A: Yes. Replace HuggingFaceEmbeddings with OpenAIEmbeddings from langchain-openai. The enrichment logic is independent of the embedding model. Local models like BAAI/bge-small-en-v1.5 perform comparably on retrieval benchmarks and cost nothing per query.
Q: What is the minimum context window needed to enrich chunks from long documents? A: Claude Sonnet supports 200k tokens. For most PDFs under 150 pages (~75k tokens), a single call handles the full document. For larger documents, split by section and enrich each section's chunks against only that section's text.
Q: Can I skip the reranker and just use RRF output directly?

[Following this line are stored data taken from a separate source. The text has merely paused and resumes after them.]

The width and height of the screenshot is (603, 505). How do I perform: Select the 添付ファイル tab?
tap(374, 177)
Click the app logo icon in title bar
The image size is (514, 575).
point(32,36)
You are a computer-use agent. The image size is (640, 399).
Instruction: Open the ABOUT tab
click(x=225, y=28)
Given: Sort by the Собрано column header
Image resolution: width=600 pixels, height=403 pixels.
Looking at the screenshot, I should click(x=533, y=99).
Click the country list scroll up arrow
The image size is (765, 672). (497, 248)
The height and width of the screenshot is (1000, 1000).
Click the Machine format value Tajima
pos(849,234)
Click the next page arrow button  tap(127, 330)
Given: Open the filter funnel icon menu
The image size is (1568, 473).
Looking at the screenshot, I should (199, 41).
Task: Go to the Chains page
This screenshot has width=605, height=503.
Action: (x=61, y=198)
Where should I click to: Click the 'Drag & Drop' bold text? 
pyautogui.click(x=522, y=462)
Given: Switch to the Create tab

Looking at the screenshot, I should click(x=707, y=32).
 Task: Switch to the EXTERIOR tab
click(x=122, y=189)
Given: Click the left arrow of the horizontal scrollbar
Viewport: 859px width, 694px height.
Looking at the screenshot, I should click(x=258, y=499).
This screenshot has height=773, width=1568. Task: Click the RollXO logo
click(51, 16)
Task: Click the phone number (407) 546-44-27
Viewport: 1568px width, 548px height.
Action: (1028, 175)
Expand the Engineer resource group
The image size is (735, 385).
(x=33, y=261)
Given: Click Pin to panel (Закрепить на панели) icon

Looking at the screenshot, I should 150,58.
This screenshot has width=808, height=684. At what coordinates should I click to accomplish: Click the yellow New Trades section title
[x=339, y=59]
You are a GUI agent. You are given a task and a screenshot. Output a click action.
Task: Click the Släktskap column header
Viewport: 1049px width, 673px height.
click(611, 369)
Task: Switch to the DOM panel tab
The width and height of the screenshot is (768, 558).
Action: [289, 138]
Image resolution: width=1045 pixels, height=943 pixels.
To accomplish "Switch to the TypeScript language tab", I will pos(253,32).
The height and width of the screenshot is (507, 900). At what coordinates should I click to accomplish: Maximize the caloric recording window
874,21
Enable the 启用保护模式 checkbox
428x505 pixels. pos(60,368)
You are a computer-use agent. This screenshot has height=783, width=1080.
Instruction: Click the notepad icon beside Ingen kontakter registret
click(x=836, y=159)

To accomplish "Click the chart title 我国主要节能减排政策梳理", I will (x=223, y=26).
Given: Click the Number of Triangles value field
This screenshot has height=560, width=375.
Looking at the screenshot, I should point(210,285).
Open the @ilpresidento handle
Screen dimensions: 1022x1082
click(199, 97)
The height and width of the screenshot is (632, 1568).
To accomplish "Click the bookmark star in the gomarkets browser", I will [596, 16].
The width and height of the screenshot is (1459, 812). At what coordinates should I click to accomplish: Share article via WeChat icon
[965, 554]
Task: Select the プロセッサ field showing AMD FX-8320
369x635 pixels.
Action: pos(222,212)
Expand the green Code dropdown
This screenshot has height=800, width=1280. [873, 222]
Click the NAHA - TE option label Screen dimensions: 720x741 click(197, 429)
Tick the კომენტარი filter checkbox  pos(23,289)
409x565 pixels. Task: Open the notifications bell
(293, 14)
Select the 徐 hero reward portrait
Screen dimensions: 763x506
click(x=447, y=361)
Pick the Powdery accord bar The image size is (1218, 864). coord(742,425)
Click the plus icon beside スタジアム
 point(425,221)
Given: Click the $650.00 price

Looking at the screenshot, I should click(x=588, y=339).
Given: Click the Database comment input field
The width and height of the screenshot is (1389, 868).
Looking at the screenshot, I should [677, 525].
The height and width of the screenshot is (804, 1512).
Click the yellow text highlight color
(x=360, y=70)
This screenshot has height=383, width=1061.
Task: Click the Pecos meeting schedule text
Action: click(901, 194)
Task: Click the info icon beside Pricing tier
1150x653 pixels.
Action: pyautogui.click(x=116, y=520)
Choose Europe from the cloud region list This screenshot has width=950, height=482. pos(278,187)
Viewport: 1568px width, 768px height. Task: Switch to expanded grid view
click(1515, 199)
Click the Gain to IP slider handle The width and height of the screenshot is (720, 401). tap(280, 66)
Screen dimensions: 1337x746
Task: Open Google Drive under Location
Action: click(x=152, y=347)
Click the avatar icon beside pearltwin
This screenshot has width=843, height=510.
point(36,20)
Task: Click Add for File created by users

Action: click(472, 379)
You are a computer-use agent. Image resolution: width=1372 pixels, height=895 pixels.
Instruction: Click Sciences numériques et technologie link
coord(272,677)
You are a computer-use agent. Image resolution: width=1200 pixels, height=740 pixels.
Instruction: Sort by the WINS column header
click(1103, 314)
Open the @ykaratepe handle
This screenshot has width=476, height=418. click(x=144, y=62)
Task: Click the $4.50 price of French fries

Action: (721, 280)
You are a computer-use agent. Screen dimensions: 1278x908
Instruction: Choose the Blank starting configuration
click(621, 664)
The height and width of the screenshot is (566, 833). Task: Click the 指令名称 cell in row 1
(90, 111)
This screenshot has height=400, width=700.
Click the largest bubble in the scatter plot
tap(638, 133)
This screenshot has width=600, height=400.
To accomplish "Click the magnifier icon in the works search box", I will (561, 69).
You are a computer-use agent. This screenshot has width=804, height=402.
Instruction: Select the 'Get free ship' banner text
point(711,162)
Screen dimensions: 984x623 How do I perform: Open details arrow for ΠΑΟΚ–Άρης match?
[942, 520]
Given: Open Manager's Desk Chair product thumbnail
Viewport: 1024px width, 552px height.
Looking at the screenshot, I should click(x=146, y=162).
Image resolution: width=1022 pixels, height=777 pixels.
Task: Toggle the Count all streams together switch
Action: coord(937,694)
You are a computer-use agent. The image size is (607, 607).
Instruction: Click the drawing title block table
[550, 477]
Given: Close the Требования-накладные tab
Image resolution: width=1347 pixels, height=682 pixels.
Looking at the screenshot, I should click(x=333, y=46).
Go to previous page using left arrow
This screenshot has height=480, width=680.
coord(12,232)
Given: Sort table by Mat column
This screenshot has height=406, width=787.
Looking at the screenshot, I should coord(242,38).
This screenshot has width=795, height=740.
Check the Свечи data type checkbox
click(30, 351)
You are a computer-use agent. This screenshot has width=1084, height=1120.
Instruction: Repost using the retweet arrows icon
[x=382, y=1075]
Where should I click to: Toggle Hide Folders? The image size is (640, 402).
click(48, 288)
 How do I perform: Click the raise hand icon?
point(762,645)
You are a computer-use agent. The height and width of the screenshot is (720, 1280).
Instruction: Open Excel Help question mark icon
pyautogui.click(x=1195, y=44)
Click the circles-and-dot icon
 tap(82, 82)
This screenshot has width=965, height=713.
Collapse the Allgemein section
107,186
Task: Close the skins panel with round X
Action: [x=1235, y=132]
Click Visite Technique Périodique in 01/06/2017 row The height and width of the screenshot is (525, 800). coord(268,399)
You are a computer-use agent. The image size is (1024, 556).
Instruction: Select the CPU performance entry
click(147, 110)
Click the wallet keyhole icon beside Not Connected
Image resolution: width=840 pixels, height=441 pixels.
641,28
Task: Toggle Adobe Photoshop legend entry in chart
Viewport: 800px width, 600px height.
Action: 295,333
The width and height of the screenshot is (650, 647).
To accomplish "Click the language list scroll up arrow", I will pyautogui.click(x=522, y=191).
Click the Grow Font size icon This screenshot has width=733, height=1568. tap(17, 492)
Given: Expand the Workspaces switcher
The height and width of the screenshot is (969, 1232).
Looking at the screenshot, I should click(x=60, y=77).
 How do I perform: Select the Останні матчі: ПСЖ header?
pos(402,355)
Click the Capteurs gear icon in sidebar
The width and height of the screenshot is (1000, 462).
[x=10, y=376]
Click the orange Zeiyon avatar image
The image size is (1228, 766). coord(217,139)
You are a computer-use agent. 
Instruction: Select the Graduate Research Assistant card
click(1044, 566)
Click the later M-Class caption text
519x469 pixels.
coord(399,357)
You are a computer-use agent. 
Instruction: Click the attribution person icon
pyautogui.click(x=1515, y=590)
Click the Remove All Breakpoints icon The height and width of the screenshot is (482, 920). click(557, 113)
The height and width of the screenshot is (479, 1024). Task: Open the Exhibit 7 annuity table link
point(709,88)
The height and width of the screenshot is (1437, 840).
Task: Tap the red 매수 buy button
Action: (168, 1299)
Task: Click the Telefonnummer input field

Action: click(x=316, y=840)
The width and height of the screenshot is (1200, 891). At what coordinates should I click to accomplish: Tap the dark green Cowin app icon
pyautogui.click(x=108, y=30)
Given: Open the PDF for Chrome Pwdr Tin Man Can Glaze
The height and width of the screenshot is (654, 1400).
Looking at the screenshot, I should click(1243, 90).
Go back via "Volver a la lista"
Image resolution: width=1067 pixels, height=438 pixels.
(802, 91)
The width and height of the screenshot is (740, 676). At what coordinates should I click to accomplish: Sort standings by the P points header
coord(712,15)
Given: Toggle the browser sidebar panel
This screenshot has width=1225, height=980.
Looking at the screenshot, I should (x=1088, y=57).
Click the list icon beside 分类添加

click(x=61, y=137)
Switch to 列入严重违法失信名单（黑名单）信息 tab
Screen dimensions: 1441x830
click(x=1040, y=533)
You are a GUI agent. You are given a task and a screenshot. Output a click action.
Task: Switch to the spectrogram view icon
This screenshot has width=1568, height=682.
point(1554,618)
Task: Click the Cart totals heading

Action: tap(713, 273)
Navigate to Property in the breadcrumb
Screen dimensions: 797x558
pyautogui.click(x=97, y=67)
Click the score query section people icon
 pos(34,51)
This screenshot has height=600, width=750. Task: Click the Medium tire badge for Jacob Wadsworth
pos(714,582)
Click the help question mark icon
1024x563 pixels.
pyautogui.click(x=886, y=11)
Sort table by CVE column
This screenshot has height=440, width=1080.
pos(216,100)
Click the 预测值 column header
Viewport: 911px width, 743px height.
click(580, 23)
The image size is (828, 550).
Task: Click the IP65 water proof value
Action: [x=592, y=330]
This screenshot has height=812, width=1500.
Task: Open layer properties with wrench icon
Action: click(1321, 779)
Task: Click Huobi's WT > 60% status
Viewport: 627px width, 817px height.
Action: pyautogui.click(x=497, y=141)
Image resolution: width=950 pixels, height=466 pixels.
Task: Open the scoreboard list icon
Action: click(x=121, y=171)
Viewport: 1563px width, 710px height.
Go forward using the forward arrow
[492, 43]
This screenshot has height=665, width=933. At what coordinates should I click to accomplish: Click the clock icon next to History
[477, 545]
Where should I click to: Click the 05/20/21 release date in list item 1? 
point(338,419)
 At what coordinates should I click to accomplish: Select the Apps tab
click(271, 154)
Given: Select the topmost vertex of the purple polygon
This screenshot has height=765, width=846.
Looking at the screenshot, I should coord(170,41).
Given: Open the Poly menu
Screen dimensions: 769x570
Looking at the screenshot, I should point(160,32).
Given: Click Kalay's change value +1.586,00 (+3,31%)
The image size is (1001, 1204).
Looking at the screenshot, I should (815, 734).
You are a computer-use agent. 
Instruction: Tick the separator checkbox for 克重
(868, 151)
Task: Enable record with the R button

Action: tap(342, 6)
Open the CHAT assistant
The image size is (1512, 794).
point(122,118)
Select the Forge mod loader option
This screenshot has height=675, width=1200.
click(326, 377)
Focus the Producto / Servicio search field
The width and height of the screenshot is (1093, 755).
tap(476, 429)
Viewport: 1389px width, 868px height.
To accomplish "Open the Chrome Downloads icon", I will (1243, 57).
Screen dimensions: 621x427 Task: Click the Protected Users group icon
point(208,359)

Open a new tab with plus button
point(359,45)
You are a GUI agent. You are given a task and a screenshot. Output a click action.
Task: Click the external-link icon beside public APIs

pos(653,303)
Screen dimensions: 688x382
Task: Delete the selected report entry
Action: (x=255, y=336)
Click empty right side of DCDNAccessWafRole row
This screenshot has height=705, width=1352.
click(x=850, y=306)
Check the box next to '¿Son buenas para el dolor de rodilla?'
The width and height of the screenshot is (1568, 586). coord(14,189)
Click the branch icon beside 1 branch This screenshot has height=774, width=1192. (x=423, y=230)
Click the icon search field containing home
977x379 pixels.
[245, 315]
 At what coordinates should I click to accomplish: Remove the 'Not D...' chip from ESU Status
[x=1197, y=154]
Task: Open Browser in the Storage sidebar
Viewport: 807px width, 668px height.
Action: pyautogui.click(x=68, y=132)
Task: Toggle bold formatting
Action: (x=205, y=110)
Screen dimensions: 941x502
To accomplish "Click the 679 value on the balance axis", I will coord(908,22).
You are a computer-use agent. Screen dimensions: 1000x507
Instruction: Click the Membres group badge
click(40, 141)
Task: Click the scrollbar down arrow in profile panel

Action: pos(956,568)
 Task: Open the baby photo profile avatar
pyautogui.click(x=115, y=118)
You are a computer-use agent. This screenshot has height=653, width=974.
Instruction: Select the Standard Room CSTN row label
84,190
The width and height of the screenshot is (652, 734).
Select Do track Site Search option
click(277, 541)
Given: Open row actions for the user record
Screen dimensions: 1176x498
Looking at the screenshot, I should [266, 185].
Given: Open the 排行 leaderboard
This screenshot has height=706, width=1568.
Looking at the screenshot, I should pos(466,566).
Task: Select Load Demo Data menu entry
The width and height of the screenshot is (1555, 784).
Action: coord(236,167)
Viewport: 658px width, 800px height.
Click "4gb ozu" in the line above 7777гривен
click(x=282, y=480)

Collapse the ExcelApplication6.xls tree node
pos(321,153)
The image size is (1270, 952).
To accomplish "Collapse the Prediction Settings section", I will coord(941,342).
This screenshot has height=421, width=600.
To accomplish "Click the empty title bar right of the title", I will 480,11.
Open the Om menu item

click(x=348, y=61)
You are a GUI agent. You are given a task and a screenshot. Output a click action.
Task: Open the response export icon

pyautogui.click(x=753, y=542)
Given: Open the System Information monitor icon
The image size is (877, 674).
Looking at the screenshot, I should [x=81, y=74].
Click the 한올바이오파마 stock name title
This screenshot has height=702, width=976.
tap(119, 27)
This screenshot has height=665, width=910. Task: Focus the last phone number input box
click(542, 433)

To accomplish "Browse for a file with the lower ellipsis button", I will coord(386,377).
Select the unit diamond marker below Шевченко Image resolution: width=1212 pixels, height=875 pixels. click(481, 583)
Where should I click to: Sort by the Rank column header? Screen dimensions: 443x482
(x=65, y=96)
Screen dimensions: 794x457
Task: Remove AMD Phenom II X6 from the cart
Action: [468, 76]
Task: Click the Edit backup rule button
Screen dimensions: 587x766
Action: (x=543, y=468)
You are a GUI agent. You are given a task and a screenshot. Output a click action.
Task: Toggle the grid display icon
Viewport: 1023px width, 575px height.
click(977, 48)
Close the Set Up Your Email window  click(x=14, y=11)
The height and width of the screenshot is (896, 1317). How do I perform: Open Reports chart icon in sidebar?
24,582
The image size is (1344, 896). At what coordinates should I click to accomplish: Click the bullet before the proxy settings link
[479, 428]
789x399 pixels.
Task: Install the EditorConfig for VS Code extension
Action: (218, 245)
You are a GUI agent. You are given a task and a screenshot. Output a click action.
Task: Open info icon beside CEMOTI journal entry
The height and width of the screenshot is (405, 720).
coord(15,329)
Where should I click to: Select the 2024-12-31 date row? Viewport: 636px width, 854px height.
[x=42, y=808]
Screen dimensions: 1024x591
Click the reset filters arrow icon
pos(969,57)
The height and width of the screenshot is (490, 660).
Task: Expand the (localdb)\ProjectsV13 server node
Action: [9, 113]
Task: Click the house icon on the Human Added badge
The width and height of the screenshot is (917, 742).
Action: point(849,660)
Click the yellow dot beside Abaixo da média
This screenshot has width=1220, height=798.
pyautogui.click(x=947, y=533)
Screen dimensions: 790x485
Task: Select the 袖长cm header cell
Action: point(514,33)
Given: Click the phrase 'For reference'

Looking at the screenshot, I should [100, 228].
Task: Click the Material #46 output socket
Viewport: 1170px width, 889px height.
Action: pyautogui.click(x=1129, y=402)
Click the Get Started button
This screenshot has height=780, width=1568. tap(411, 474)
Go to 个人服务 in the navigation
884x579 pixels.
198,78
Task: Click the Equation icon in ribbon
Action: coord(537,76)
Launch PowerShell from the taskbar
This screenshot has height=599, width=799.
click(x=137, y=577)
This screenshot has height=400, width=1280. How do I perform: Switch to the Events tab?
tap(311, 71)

A: Yes, but accuracy drops. RRF improves recall; the reranker improves precision. If Cohere is too expensive (~$1/1k searches on the paid tier), use a local cross-encoder like cross-encoder/ms-marco-MiniLM-L-6-v2 via sentence-transformers — free and nearly as accurate.
Q: How does contextual retrieval handle duplicate or near-duplicate chunks? A: It doesn't deduplicate by default. Add a post-retrieval step that compares chunk embeddings and drops any result with cosine similarity > 0.95 to a higher-ranked result. ChromaDB doesn't expose this natively — run it in Python after retrieval.
Q: What chunk size works best with contextual retrieval? A: Anthropic's own tests used 512-token chunks with a 50-token context prefix. Smaller chunks (256 tokens) benefit more from context enrichment because they lose more coherence on their own. Larger chunks (1024 tokens) need less enrichment but slow reranking.